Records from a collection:
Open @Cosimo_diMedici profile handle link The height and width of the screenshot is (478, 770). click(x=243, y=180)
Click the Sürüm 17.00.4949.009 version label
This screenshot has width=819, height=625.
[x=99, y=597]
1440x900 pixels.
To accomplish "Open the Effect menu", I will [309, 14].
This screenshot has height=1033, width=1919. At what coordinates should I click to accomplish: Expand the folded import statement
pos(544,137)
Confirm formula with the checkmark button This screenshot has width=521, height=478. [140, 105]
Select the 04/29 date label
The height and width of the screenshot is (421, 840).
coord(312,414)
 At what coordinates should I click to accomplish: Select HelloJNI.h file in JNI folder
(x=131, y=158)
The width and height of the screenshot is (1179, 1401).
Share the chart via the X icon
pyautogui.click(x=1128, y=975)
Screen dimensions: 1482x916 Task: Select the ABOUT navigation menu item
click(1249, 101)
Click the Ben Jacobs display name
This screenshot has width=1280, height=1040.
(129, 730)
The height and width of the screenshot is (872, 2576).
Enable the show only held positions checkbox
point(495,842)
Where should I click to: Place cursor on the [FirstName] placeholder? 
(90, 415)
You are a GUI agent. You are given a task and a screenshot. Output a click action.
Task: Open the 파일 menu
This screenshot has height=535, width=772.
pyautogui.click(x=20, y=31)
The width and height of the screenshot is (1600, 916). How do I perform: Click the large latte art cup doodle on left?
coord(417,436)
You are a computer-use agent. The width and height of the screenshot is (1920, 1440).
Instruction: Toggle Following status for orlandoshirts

◆ **WHAT THE EXERCISE ASKS**
With nothing added or left out, print the data again.

◆ **YOUR RESPONSE**
Open @Cosimo_diMedici profile handle link The height and width of the screenshot is (478, 770). click(x=243, y=180)
Click the Sürüm 17.00.4949.009 version label
This screenshot has width=819, height=625.
[x=99, y=597]
1440x900 pixels.
To accomplish "Open the Effect menu", I will [309, 14].
This screenshot has height=1033, width=1919. At what coordinates should I click to accomplish: Expand the folded import statement
pos(544,137)
Confirm formula with the checkmark button This screenshot has width=521, height=478. [140, 105]
Select the 04/29 date label
The height and width of the screenshot is (421, 840).
coord(312,414)
 At what coordinates should I click to accomplish: Select HelloJNI.h file in JNI folder
(x=131, y=158)
The width and height of the screenshot is (1179, 1401).
Share the chart via the X icon
pyautogui.click(x=1128, y=975)
Screen dimensions: 1482x916 Task: Select the ABOUT navigation menu item
click(1249, 101)
Click the Ben Jacobs display name
This screenshot has width=1280, height=1040.
(129, 730)
The height and width of the screenshot is (872, 2576).
Enable the show only held positions checkbox
point(495,842)
Where should I click to: Place cursor on the [FirstName] placeholder? 
(90, 415)
You are a GUI agent. You are given a task and a screenshot. Output a click action.
Task: Open the 파일 menu
This screenshot has height=535, width=772.
pyautogui.click(x=20, y=31)
The width and height of the screenshot is (1600, 916). How do I perform: Click the large latte art cup doodle on left?
coord(417,436)
You are a computer-use agent. The width and height of the screenshot is (1920, 1440).
Instruction: Toggle Following status for orlandoshirts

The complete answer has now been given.